3.3              Selon l'art. 404 CC, le curateur a droit à une rémunération appropriée et au remboursement des frais justifiés, ces sommes étant prélevées sur les biens de la personne concernée. S'il s'agit d'un curateur professionnel, elles échoient à son employeur (al. 1). L'autorité de protection de l'adulte fixe la rémunération en tenant compte en particulier de l'étendue et de la complexité des tâches confiées au curateur (al. 2). Les cantons édictent les dispositions d'exécution et règlent la rémunération et le remboursement des frais lorsque les sommes afférentes ne peuvent être prélevées sur les biens de la personne concernée (al. 3).

 

              L’art. 3 al. 3 RCur (Règlement sur la rémunération des curateurs du 18 décembre 2012 ; BLV 211.255) prévoit que si le travail effectif ne justifie pas que la rémunération soit fixée à un montant inférieur ou supérieur, la rémunération est arrêtée au minimum à 1'400 fr. et au maximum à 3 pour mille de la fortune de la personne concernée, comprenant les rentes et pensions à leur valeur de rachat, à l'exclusion toutefois des rentes AVS, AI et accidents ou d'autres caisses de même genre ainsi que des prestations d'aide sociale ou rentes complémentaires AVS/AI.

 

3.4              En l’espèce, au pied de son mémoire, la recourante s’est limitée à conclure à ce que l’indemnité arrêtée par la juge de paix dans la décision attaquée soit majorée à hauteur de quarante heures de travail supplémentaires, sans toutefois avancer de montant précis.
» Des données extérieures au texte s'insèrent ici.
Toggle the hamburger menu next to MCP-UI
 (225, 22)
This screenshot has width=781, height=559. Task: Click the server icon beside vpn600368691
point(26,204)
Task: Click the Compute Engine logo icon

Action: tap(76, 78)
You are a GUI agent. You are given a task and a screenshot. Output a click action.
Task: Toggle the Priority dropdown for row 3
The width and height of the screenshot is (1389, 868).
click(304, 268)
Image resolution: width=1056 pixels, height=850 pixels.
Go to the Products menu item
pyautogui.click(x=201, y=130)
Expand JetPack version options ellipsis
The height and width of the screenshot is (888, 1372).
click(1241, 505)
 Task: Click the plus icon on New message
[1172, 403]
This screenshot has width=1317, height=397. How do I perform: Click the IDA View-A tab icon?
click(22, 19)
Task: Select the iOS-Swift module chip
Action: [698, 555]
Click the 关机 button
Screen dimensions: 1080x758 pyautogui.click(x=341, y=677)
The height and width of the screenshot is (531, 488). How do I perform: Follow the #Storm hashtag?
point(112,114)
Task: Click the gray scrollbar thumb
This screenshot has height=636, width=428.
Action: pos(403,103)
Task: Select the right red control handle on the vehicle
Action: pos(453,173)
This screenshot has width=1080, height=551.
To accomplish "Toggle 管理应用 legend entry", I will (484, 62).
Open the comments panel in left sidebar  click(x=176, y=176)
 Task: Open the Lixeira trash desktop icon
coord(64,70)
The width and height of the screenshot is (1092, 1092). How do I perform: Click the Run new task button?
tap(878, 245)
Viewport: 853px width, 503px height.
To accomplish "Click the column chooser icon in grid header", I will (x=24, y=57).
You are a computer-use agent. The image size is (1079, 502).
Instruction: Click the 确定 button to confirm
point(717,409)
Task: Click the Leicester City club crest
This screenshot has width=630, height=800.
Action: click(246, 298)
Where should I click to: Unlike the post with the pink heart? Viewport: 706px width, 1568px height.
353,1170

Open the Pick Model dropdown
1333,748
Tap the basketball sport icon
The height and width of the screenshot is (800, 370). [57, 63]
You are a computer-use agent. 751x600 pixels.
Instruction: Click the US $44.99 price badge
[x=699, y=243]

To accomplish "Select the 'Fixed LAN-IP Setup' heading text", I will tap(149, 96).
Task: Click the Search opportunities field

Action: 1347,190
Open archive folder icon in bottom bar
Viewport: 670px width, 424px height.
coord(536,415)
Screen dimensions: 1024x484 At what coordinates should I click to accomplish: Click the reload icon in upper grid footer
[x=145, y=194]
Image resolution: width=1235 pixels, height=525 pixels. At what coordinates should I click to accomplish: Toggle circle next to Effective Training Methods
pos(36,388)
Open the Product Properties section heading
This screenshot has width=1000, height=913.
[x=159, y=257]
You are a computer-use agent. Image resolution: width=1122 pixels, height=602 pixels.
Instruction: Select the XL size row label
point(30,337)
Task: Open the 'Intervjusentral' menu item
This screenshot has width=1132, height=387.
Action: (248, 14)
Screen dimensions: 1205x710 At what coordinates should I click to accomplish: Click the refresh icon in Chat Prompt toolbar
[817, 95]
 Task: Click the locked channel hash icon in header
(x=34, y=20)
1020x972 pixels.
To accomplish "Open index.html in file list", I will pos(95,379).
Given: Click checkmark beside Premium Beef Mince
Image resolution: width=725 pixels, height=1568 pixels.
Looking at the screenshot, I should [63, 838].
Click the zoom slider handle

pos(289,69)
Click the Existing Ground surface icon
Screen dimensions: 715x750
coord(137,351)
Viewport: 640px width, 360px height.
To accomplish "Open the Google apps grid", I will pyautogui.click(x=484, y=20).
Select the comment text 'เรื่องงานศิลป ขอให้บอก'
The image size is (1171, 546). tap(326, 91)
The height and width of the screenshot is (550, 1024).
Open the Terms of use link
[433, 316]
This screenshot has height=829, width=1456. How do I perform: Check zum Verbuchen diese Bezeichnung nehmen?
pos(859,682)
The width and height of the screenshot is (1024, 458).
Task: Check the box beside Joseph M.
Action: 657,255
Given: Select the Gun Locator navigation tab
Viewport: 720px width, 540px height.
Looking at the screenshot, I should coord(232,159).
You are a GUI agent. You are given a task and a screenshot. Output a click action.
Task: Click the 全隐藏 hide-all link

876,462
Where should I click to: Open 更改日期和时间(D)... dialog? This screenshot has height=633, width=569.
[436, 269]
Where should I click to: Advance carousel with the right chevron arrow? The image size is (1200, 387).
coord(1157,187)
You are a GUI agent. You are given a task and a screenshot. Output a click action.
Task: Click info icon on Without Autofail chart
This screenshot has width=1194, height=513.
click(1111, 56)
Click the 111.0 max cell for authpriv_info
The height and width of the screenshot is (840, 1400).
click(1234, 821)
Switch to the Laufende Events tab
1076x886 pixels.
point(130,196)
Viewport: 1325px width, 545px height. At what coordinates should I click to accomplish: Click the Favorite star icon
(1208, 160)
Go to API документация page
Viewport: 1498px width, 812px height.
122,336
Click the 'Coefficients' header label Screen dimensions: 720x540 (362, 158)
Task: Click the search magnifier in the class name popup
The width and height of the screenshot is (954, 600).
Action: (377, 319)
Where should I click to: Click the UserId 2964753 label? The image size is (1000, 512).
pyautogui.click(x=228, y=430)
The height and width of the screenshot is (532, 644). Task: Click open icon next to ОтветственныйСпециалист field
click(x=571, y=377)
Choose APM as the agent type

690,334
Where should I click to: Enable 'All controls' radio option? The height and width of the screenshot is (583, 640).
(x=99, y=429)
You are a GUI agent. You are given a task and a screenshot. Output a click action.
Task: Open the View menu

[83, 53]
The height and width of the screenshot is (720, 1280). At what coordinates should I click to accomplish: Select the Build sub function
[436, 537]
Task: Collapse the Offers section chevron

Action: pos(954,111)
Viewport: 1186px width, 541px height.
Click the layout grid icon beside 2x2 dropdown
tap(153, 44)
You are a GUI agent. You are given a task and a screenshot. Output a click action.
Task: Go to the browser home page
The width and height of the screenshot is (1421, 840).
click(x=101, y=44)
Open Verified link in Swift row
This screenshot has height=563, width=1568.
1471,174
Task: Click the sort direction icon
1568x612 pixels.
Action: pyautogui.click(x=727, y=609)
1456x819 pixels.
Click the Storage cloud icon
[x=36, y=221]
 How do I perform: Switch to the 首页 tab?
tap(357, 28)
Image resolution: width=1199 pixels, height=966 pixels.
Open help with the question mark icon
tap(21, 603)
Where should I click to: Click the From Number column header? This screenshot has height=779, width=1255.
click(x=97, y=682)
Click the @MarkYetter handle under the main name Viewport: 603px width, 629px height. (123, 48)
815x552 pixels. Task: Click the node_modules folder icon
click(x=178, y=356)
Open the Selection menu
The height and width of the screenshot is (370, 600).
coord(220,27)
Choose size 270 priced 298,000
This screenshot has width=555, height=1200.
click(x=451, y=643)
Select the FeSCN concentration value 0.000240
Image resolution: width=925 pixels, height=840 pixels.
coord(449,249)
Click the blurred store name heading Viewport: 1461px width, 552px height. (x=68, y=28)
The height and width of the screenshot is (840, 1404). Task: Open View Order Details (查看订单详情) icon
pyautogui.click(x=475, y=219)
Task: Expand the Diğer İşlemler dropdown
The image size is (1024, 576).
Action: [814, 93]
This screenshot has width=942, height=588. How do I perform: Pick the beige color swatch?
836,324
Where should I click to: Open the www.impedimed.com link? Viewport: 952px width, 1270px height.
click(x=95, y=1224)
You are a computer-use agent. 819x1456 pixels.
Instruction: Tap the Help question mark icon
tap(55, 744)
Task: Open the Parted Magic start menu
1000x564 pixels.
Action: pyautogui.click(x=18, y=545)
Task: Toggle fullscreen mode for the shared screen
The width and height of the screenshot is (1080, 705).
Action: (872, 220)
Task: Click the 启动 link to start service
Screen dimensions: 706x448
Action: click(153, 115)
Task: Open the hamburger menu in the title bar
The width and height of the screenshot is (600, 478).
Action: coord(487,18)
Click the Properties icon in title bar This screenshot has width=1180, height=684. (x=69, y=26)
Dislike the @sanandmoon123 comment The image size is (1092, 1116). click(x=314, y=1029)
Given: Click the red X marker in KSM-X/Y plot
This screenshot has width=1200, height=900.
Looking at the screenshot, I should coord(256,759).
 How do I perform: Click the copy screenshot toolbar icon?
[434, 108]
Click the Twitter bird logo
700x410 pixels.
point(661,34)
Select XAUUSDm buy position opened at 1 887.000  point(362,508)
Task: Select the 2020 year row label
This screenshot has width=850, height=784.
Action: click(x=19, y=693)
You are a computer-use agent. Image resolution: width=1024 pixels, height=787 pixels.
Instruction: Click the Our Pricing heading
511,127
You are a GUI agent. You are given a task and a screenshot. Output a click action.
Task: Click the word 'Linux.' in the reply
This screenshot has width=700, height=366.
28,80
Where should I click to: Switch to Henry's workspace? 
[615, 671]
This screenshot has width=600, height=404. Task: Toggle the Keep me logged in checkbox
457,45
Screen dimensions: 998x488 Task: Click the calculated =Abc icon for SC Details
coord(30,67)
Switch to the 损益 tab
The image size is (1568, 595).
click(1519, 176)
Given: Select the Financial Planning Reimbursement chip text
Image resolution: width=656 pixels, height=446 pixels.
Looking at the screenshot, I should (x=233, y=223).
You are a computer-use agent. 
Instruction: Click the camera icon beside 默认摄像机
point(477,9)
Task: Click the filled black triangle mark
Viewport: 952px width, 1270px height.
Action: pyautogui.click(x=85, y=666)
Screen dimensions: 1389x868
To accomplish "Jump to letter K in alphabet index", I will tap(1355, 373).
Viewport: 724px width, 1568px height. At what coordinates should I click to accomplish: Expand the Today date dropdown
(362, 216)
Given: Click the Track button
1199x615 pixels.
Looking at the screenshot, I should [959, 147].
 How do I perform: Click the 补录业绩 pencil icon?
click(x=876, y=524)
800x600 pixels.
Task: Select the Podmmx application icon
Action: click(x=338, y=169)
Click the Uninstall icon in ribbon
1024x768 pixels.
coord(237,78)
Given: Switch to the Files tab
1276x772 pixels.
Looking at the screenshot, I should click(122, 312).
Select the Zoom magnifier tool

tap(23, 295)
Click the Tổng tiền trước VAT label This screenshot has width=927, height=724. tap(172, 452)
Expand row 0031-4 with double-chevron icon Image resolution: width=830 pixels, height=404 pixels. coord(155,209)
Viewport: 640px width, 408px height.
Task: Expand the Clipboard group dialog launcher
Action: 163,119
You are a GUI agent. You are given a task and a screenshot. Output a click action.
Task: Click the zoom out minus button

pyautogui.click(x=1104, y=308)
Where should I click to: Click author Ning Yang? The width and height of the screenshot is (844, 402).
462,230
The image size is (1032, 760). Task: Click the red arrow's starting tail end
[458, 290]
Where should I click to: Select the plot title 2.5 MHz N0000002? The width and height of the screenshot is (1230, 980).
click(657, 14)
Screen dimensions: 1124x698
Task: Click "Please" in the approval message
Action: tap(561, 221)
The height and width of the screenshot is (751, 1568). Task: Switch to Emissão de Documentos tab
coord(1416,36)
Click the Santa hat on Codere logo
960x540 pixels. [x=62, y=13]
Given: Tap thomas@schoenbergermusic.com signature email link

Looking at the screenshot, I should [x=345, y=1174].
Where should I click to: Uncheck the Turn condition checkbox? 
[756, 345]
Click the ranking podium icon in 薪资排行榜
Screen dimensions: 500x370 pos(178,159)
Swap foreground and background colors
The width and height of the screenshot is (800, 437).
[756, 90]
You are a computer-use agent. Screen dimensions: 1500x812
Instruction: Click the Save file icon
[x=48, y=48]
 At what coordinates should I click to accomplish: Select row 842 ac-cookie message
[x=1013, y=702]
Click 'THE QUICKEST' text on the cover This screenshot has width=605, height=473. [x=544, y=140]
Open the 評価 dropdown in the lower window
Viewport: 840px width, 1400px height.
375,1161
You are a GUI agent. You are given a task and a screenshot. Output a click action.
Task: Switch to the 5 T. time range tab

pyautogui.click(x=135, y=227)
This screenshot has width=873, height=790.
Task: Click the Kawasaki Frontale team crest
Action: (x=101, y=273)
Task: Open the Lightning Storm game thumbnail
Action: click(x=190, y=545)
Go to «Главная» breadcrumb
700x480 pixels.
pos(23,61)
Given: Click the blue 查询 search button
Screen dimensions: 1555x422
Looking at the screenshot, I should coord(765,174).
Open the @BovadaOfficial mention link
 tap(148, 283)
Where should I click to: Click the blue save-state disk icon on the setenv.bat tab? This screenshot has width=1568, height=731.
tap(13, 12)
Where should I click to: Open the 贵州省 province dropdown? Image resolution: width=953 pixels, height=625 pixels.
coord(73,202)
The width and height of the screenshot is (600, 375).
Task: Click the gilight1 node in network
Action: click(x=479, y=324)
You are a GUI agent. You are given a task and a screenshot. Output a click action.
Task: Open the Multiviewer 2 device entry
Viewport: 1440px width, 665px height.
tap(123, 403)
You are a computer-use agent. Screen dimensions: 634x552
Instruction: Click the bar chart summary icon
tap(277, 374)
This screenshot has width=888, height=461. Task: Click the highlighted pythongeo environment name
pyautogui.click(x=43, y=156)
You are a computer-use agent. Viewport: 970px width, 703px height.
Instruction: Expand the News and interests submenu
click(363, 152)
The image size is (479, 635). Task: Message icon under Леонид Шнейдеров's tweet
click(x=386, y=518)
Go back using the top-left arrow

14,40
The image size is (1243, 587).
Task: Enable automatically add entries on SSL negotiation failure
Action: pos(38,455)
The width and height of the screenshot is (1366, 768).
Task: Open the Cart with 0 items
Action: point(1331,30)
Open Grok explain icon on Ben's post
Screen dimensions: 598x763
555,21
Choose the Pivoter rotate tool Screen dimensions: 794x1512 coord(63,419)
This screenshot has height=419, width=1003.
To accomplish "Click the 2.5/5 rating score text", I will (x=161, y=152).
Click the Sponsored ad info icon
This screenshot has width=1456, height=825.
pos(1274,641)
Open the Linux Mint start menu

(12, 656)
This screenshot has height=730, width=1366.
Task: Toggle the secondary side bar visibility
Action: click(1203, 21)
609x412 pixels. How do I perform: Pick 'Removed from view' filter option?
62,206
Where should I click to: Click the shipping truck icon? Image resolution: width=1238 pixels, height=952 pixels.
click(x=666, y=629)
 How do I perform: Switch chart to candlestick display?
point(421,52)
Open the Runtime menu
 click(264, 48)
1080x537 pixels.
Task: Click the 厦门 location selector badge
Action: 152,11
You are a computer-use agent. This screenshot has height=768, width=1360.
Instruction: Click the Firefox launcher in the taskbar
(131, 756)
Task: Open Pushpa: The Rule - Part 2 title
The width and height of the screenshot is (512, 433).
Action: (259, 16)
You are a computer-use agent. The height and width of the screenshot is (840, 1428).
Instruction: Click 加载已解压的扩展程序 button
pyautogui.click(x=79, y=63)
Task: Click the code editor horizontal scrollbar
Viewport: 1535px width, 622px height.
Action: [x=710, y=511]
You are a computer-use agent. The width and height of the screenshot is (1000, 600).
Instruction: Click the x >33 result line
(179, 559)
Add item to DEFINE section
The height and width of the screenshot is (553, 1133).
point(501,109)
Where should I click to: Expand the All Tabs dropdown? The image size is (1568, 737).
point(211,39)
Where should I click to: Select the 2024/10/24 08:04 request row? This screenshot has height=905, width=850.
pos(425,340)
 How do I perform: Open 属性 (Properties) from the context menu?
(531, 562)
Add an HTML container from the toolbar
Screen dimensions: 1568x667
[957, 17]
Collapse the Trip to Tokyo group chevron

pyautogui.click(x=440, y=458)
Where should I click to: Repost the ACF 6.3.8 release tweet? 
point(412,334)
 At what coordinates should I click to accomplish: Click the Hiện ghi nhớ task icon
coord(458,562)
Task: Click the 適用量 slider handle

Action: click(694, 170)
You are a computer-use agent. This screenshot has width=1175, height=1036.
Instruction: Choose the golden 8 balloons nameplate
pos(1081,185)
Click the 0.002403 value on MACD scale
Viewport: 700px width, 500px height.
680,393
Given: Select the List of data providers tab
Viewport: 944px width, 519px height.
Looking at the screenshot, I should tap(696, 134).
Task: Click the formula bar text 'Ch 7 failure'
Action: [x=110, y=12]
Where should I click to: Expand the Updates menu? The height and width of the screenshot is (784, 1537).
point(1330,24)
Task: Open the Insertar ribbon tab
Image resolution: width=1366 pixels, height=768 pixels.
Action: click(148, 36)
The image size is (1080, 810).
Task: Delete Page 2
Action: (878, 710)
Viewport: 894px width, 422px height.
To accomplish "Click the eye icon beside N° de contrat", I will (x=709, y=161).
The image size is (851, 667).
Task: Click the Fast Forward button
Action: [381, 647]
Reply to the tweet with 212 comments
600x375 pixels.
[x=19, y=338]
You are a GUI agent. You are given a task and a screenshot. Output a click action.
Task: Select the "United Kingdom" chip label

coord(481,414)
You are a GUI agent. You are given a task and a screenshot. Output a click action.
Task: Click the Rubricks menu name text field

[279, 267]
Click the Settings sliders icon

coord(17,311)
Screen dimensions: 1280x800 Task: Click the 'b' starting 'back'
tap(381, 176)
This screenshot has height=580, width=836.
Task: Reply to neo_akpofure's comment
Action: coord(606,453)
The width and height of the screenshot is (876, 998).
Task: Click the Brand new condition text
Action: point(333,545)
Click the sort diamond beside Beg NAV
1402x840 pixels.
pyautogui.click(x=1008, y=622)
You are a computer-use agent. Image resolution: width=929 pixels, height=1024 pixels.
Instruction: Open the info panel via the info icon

Elle n’a donc pas satisfait à son obligation de chiffrer ses conclusions pécuniaires, ce qui constitue un vice irréparable sanctionné d’irrecevabilité.

 

4.              Il s’ensuit que le recours doit être déclaré irrecevable.

 

              Le présent arrêt peut être rendu sans frais judiciaires de deuxième instance (art. 11 TFJC [Tarif du 28 septembre 2010 des frais judiciaires civils ; BLV 270.11.5]).

 

 

 

Par ces motifs,

la Chambre des curatelles du Tribunal cantonal,

statuant à huis clos,

prononce :

 

 

              I.              Le recours est irrecevable.

 

              II.              L’arrêt, rendu sans frais judiciaires de deuxième instance, est exécutoire.

 

Le président :              La greffière :

 

 

 

Du

 

              L'arrêt qui précède, dont la rédaction a été approuvée à huis clos, est notifié à :

 

‑              Q.________,

 

et communiqué à :

 

‑              Mme la Juge de paix du district de Lausanne,

 

par l'envoi de photocopies.

 

              Le présent arrêt peut faire l'objet d'un recours en matière civile devant le Tribunal fédéral au sens des art. 72 ss LTF (loi du 17 juin 2005 sur le Tribunal fédéral – RS 173.110), cas échéant d'un recours constitutionnel subsidiaire au sens des art. 113 ss LTF. Ces recours doivent être déposés devant le Tribunal fédéral dans les trente jours qui suivent la présente notification (art. 100 al. 1 LTF).